Aneel retoma análise de cassação do contrato da Enel em São Paulo. O impasse envolve bilhões e a palavra final é do MME. Saiba mais!
A Agência Nacional de Energia Elétrica (Aneel) retomará nesta terça-feira, dia 7, a análise de um processo que pode levar à cassação do contrato de concessão da Enel, responsável pela distribuição de energia no município de São Paulo.
Apesar da intensa pressão vinda do governo estadual, da prefeitura da capital e da população, motivada pelas constantes falhas no fornecimento, o andamento dessa medida enfrenta resistência do governo federal. Essa resistência é fundamentada no risco de uma indenização de valor bilionário para a empresa italiana.
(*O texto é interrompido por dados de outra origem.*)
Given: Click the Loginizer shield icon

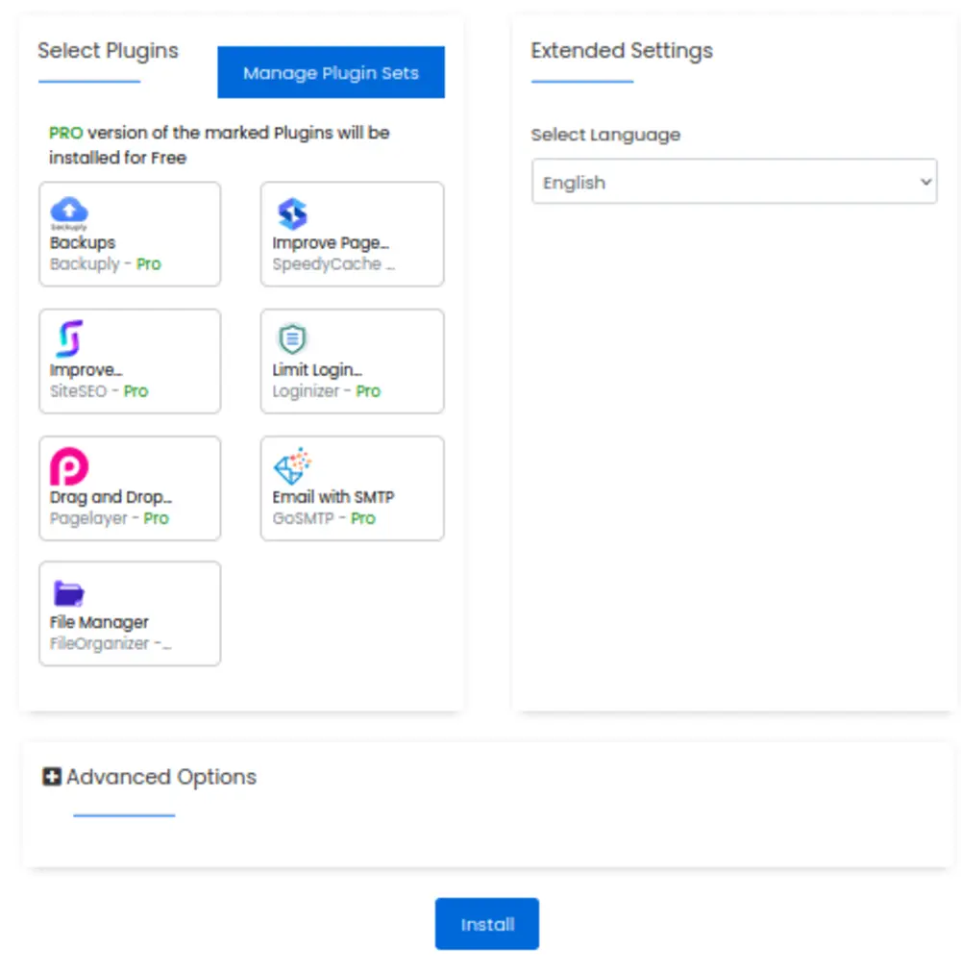Looking at the screenshot, I should point(292,338).
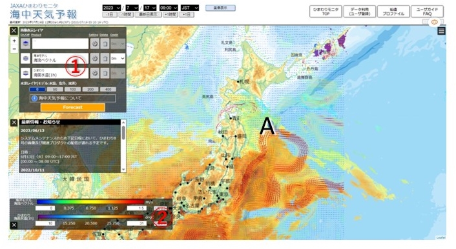Expand the 09:00 time dropdown
The width and height of the screenshot is (456, 249).
(x=169, y=8)
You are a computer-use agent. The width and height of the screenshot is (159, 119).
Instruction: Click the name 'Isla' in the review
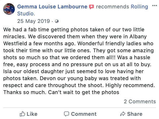tap(7, 71)
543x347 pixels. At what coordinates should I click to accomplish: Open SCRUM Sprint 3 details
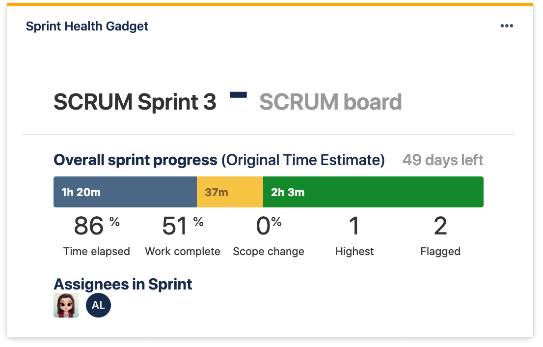(135, 102)
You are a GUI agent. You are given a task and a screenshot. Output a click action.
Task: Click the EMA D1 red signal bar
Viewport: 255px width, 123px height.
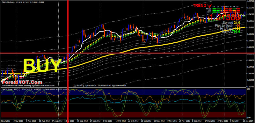click(x=238, y=12)
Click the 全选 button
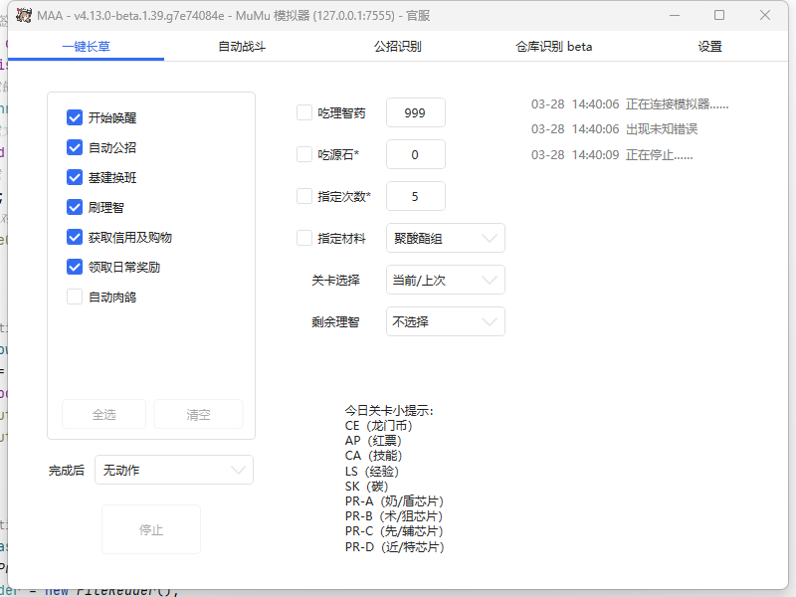The height and width of the screenshot is (597, 796). click(103, 414)
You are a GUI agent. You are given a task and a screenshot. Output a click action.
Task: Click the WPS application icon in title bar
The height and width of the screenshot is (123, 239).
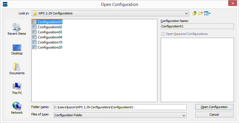point(5,4)
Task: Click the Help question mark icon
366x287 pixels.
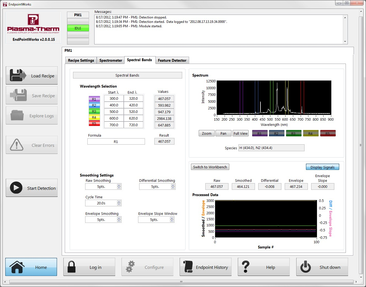Action: tap(245, 267)
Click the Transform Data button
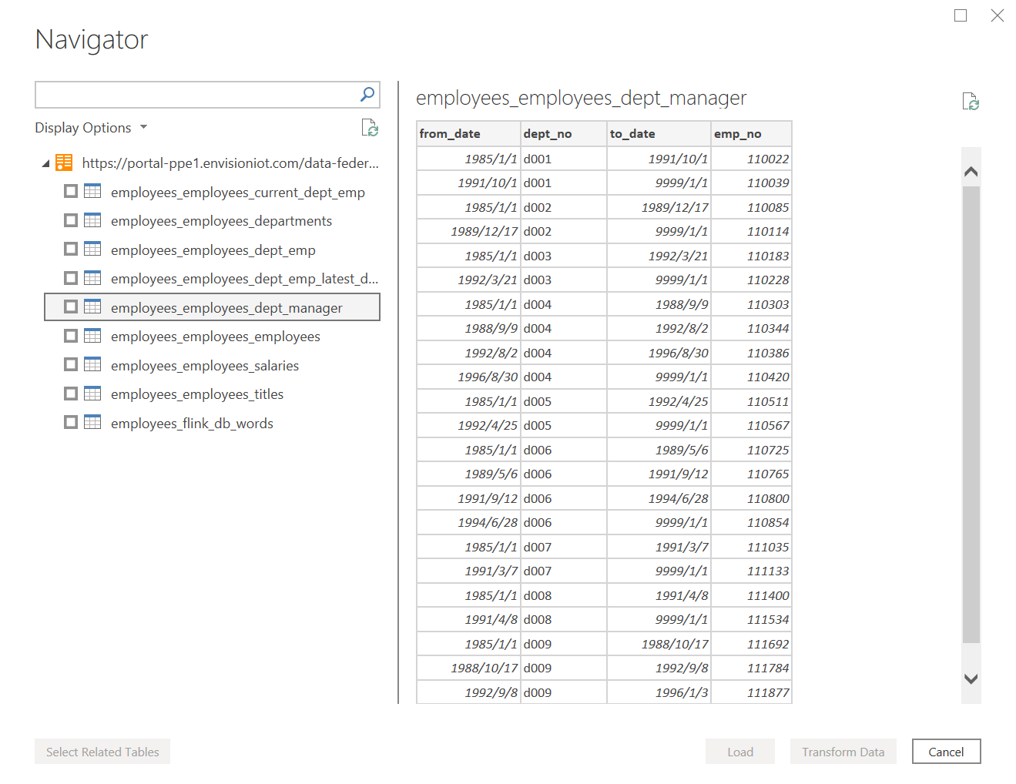Viewport: 1016px width, 784px height. pos(843,752)
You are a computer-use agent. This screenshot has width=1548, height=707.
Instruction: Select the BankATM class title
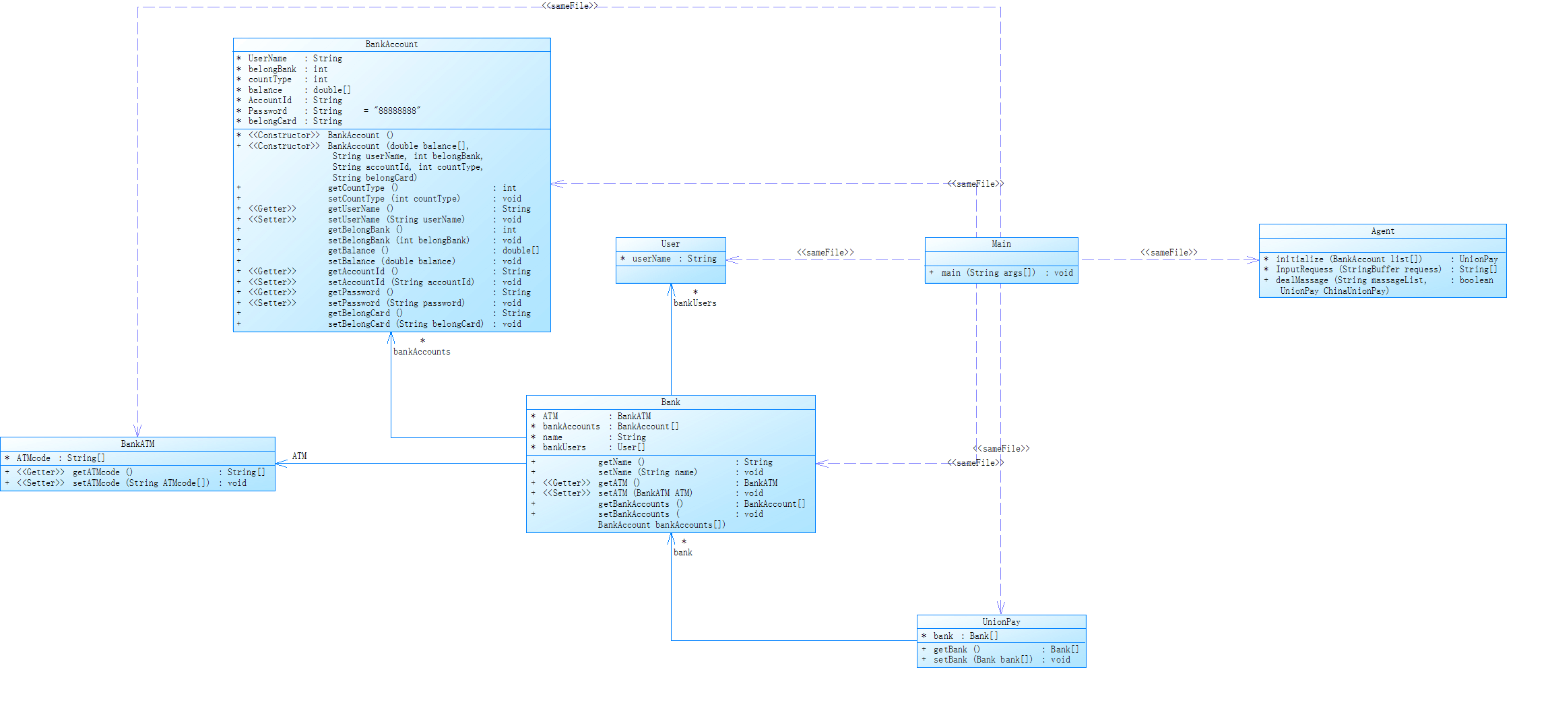(x=137, y=444)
O diretor-geral da Aneel, Sandoval de Araujo Feitosa Neto, já antecipou seu voto favorável à cassação, mesmo antes de a Enel conseguir apresentar um relatório recente sobre a prestação dos serviços.
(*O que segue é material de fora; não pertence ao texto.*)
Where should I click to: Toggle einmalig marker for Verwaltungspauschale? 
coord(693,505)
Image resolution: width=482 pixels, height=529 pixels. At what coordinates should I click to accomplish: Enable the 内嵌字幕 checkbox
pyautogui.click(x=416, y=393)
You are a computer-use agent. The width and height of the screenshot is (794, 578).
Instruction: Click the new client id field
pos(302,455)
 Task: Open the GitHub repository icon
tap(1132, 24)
A insatisfação pública com a Enel atingiu um ponto crítico após eventos climáticos extremos deixarem milhares de paulistanos sem energia elétrica por dias seguidos. A concessionária, por sua vez, argumenta que está cumprindo todos os requisitos estabelecidos tanto na legislação quanto nas regras vigentes.
É importante notar que, mesmo que a Aneel recomende o término antecipado do contrato, a agência não detém o poder legal para efetivamente rescindi-lo. A palavra final pertence exclusivamente ao Ministério de Minas e Energia (MME).
O ministro Alexandre Silveira, responsável pela pasta, tem demonstrado seu posicionamento contrário à quebra do contrato neste momento específico.
O principal entrave para a cassação é de natureza financeira. Caso a concessão seja revogada, o governo federal teria que arcar com uma indenização estimada entre R$ 13 bilhões e R$ 14 bilhões à Enel.
Esse valor corresponde aos investimentos que a empresa já realizou e que ainda não foram totalmente amortizados. Avalia-se nos bastidores que assumir um rombo fiscal dessa magnitude, especialmente em um ano eleitoral, seria uma alternativa inviável para a União.
Diante desse impasse complexo, a estratégia adotada pelo Ministério de Minas e Energia tem sido pressionar a concessionária. O foco é fazer com que a Enel cumpra suas obrigações e melhore a qualidade do serviço prestado, visando evitar, assim, a rescisão contratual.